Scoot.co.id – Menteri Energi dan Sumber Daya Mineral (ESDM) Bahlil Lahadalia menargetkan keputusan final terkait divestasi saham PT Freeport Indonesia (PTFI) dapat diselesaikan pada awal Oktober 2025. Langkah strategis ini menjadi kunci utama bagi perpanjangan Izin Usaha Pertambangan Khusus (IUPK) Operasi Produksi perusahaan tambang raksasa tersebut.
“Saya berencana mungkin di awal Oktober, kami akan melakukan (negosiasi) final dengan pihak Freeport,” ungkap Bahlil, sebagaimana dikutip dari Antara pada Sabtu (27/9). Divestasi kepemilikan saham ini merupakan salah satu syarat krusial bagi Freeport untuk melanjutkan operasionalnya, mengingat IUPK mereka dijadwalkan berakhir pada tahun 2041.

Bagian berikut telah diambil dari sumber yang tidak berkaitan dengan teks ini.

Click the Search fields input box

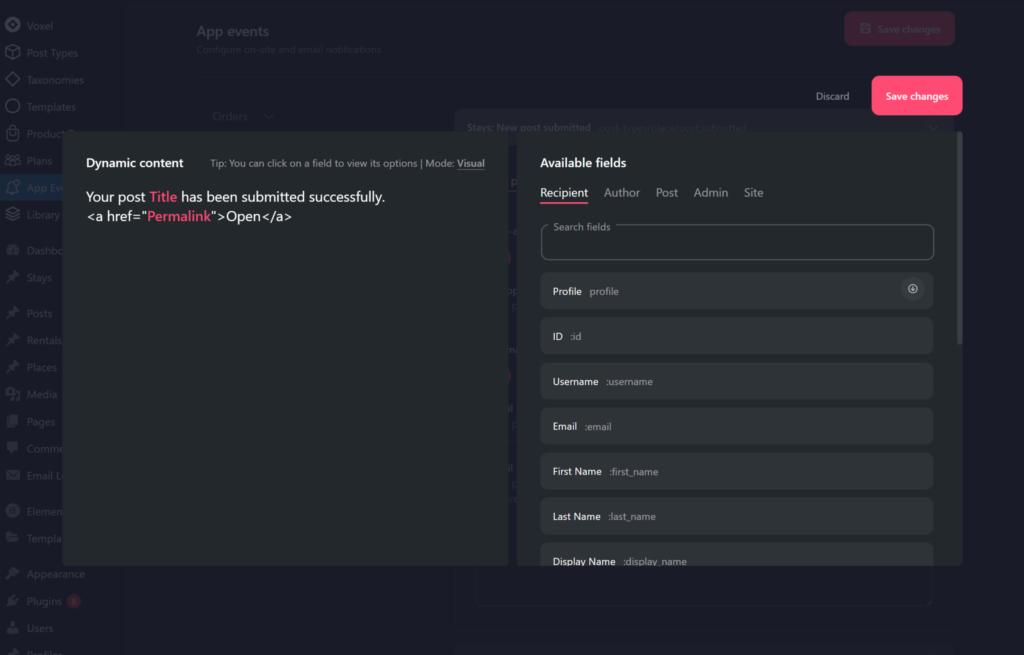point(737,245)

Persyaratan ini diatur secara jelas dalam Ayat (1) Pasal 195B Peraturan Pemerintah (PP) Nomor 25 Tahun 2024 tentang Pelaksanaan Kegiatan Usaha Pertambangan Mineral dan Batubara. Beleid tersebut mewajibkan pemberian perpanjangan IUPK Operasi Produksi hanya setelah perusahaan memenuhi sejumlah kriteria, termasuk perjanjian jual beli saham baru yang tidak dapat terdilusi, minimal 10 persen dari total kepemilikan saham kepada Badan Usaha Milik Negara (BUMN).
Meskipun demikian, pemerintah Indonesia tidak berhenti pada batas minimal tersebut. Bahlil menyampaikan bahwa negosiasi intensif sedang berlangsung dengan Freeport McMoran, induk dari PTFI, guna mengamankan kepemilikan saham yang lebih tinggi, melebihi angka 10 persen. “Belum diputuskan angka finalnya, tetapi di atas 10 persen. Insyaallah akan lebih baik, dan pemerintah sedang bernegosiasi sampai dengan angka 12 persen,” tegas Bahlil, menandakan ambisi Indonesia untuk memperkuat kontrol atas aset vital ini.

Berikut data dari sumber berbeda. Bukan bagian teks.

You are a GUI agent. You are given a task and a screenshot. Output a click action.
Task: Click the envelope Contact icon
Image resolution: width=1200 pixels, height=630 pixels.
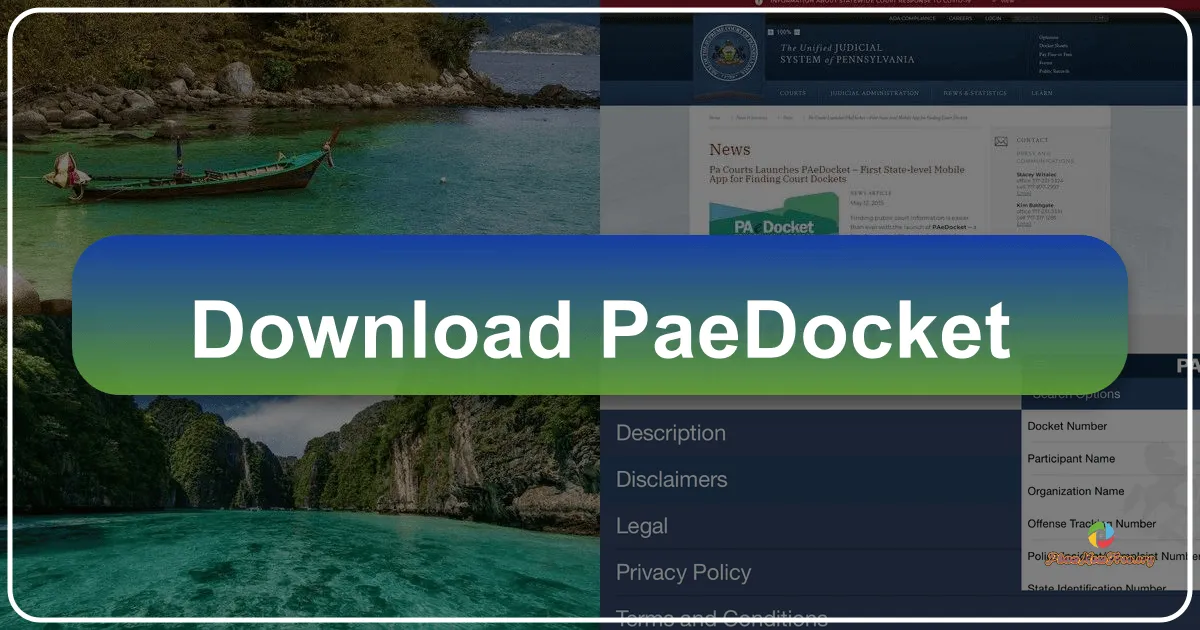pos(1000,140)
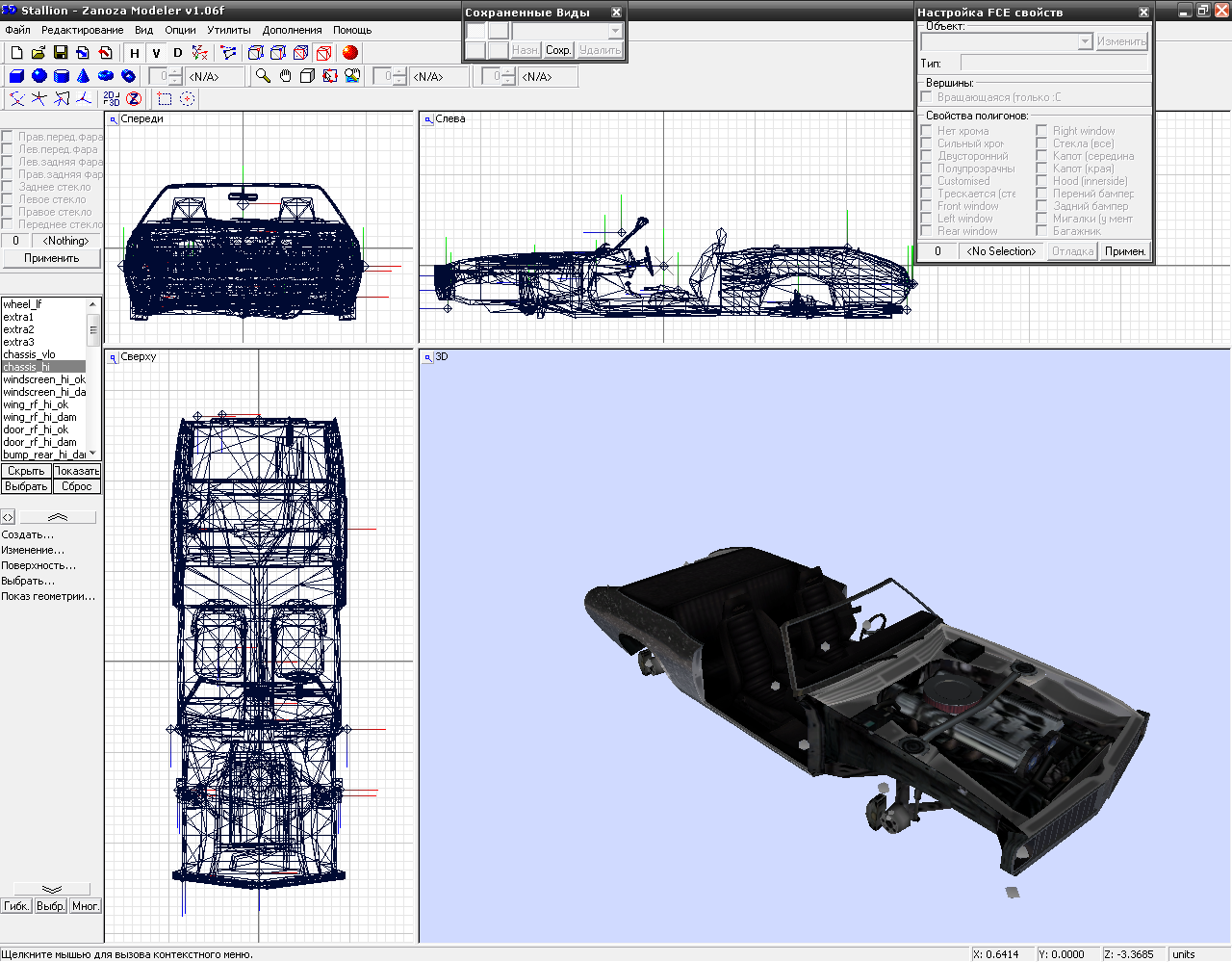Toggle the H axis lock button

click(135, 53)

Nantinya, hasil divestasi saham tambahan ini juga akan dialokasikan sebagian kepada badan usaha milik daerah (BUMD) Papua, mulai berlaku efektif pada tahun 2041. Bahlil menekankan pentingnya percepatan kepastian divestasi ini, bukan hanya untuk kepentingan finansial, tetapi juga demi kelangsungan eksplorasi PT Freeport Indonesia.
Eksplorasi tambang bawah tanah, seperti yang dilakukan Freeport, memerlukan investasi waktu yang sangat panjang, yakni antara 10 hingga 16 tahun. Ia mengingatkan bahwa produksi Freeport yang terjadi pada periode 2020–2021 adalah buah dari eksplorasi yang telah dimulai sejak tahun 2004. Oleh karena itu, jika izin Freeport tidak segera diperpanjang, puncak produksi diperkirakan hanya sampai 2035, setelah itu akan mengalami penurunan drastis.
Penurunan produktivitas PTFI tentu akan membawa dampak signifikan terhadap pendapatan negara, ketersediaan lapangan pekerjaan, serta stabilitas ekonomi daerah di sekitarnya. “Maka kami melakukan komunikasi dengan Freeport McMoran,” jelas Bahlil, menegaskan upaya pemerintah menjaga keberlanjutan sektor pertambangan strategis ini.
Untuk mengantisipasi hal tersebut, pemerintah berencana memperpanjang kontrak izin tambang PT Freeport Indonesia selama 20 tahun, hingga tahun 2061, melampaui kontrak saat ini yang berakhir pada 2041. Menteri ESDM Bahlil Lahadalia juga telah melaporkan perkembangan ini kepada Presiden Prabowo Subianto, terkait peluang peningkatan kepemilikan saham Indonesia di PT Freeport Indonesia melebihi rencana awal 10 persen.
Presiden Prabowo Subianto, menurut Bahlil, telah memberikan instruksi untuk mempercepat komunikasi dengan manajemen Freeport guna mematangkan kesepakatan tersebut. Lebih lanjut, Bahlil memastikan bahwa valuasi untuk tambahan saham yang ditawarkan sangat kompetitif, bahkan relatif murah, karena nilai buku aset Freeport dinilai sudah sangat tipis. “Tidak ada nilai valuasinya, jadi sangat kecil sekali. Saya minta itu harus diberikan angka yang semurah-murahnya kepada pemerintah, dalam hal ini BUMD Papua dan MIND ID,” pungkas Bahlil, menunjukkan komitmen pemerintah untuk mendapatkan kesepakatan terbaik bagi negara.